Last week we were led to believe that 1 million ill-treated local authority workers went on strike over the loss of (just one of) their pension rights. The event was heavily trailed and stage managed as "the biggest demonstration of anger since the general strike of 1926".

The loss wasn't the closure of their organisations' defined benefit pension scheme and their transfer to money purchase or personal schemes, as happened to many of the 9.8 million employees with private sector pensions. Nor was it the collapse and liquidation of their company and pension schemes, which has left 85,000 private sector employees and pensioners in various states of destitution. Nor were they considering the plight of 11.4 million people who have no private or personal top up and have to rely on the basic state pension.

The scandalous "loss" that justified the closure of thousands of schools, libraries and day centres was that if council workers retired before the age of 65, their pension would be slightly reduced actuarially, in accordance with normal practice. The real scandal is that the workers and their unions arrogantly expect private taxpayers who are struggling with their own shrinking or non-existent pensions to subsidise the public sector's pension extravagance.

Retirement saving isn't all bad news, however. Revenue & Customs' simplification rules, effective from yesterday, mean that you can save securely in schemes such as SIPPS, which are under your own control and so buy investments that will give you a much better return than the old insurance-based schemes. The Turner Reports suggestion of "new" National Savings-type schemes are another independent way forward, as are the similar employer-free, easy-to-buy-and-understand schemes coming from the financial services industry. They will be government approved, but the provider will be directly responsible to the savers (as with ISAs).

But how do we transfer the principles of more attractive, better value-for-money schemes to most retirement savers, and share the state subsidy of pensions more equitably across all sectors? By drawing a line under the old, discredited defined benefit schemes and starting again from scratch.

The role of the pension protection fund must be changed to one of actively managing closed defined benefit funds on a continuing, draw-down basis, until they are all paid out in 50-60 years' time. Then transfer all public and private sector defined benefit schemes into the fund, closing them all at the same time and prohibiting the formation of new ones. All the schemes that failed before the PPF deadline would be included to pick up most of the 85,000 disenfranchised failed schemes' members.

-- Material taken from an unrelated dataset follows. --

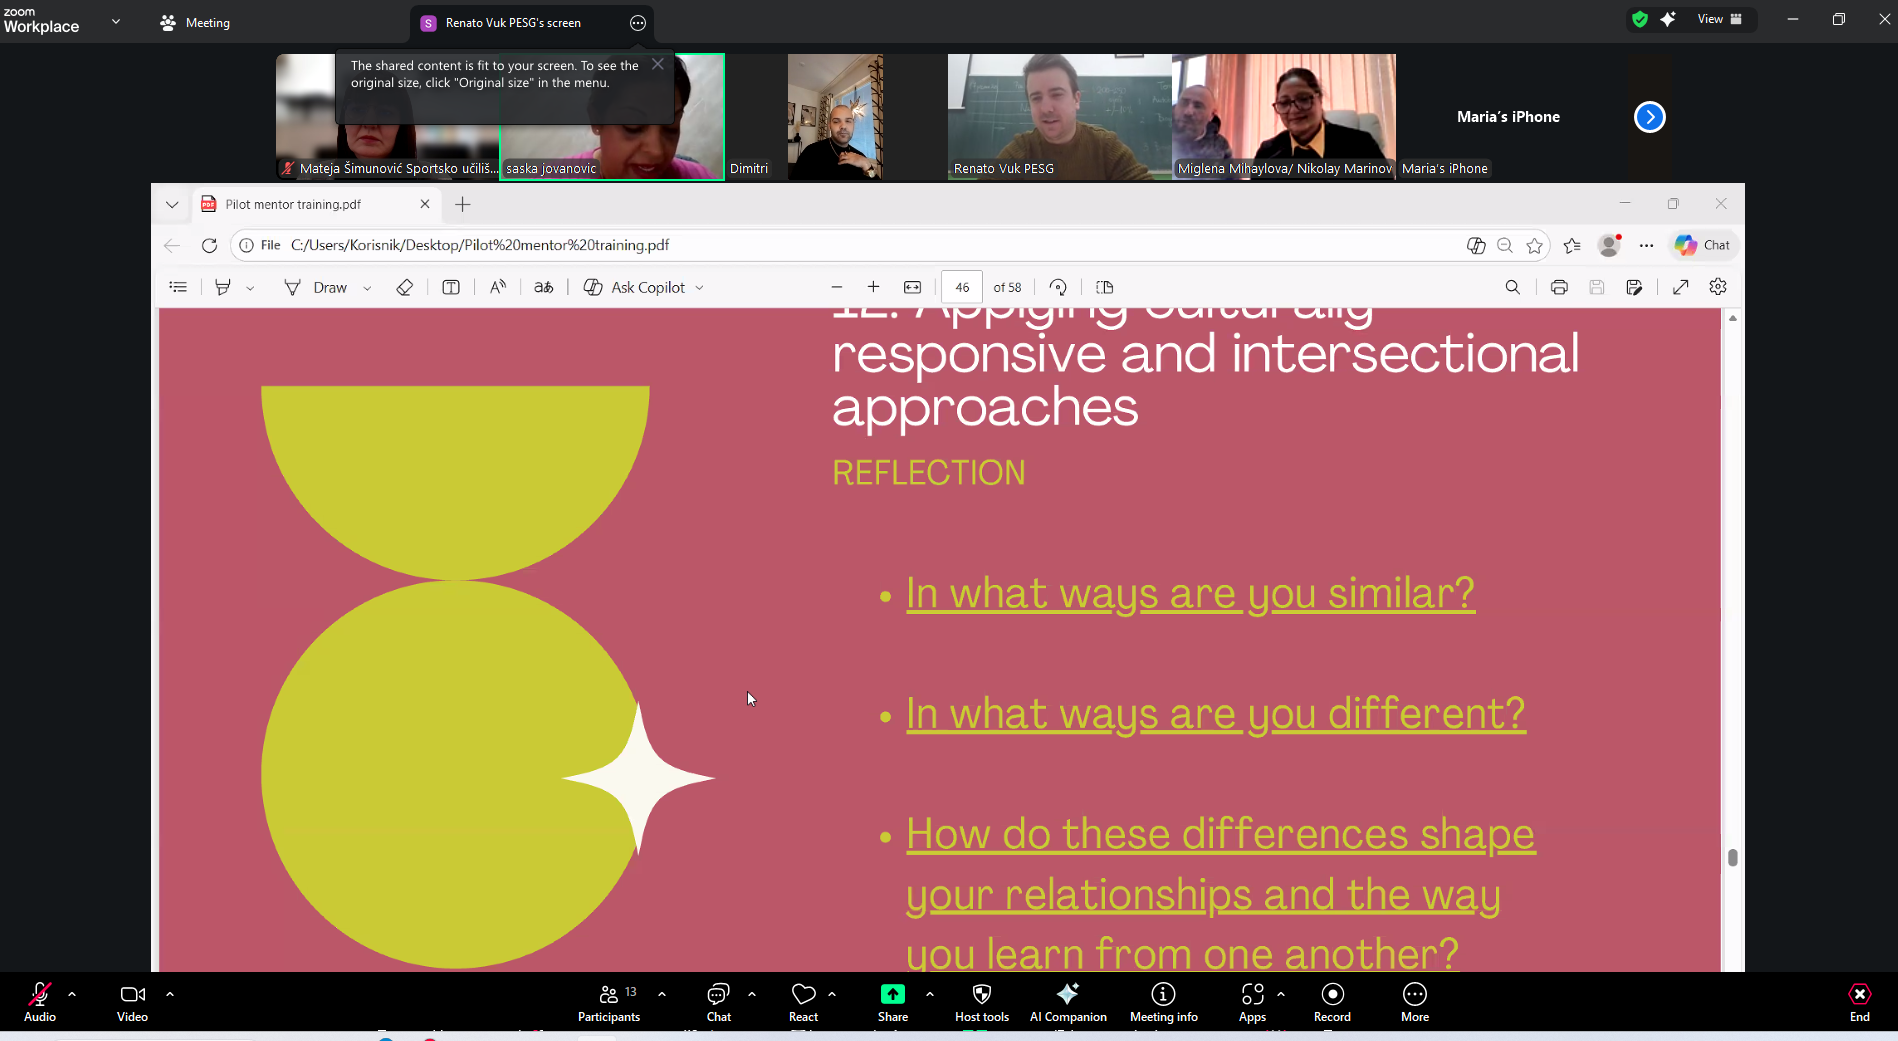
Task: Dismiss the shared content size notification
Action: pos(657,64)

Solvent employers (including the government) would continue to make up their deficits annually into the fund and the PPF would pay full pension entitlements to everyone (not 80%, as at present).

The real scandal is that taxpayers are expected to subsidise the public sector’s pension extravagance

Any other topping up would come from the taxpayer.

Transition arrangements would be necessary to protect those within 10 years of retirement age.

Employers would continue to contribute to their employees' new-style private retirement savings schemes, either individually or as a group. The financial services industry would then be charged with developing much-improved schemes that provide proper value for money.

Such radical changes can only be achieved if we take retirement savings and pensions entirely out of the political arena. We must create an independent Pensions Board along the lines of the Bank of England's Monetary Policy Committee, thereby taking responsibility for pension-related matters from the Treasury and Revenue & Customs. The Pensions Regulator and PPF would be responsible to this board. As with the MPC, this will require cross-party consensus.

The responsibility for the rapid decline of our pensions system must be shared between the pensions industry, employers, but mainly the government, whose inept, sledgehammer regulation destroyed the previously successful voluntary system. Employees and tax payers are not entirely blameless. We have to take more interest in our own retirement saving, and we can start by pressing our constituency MPs to win cross-party support for political change.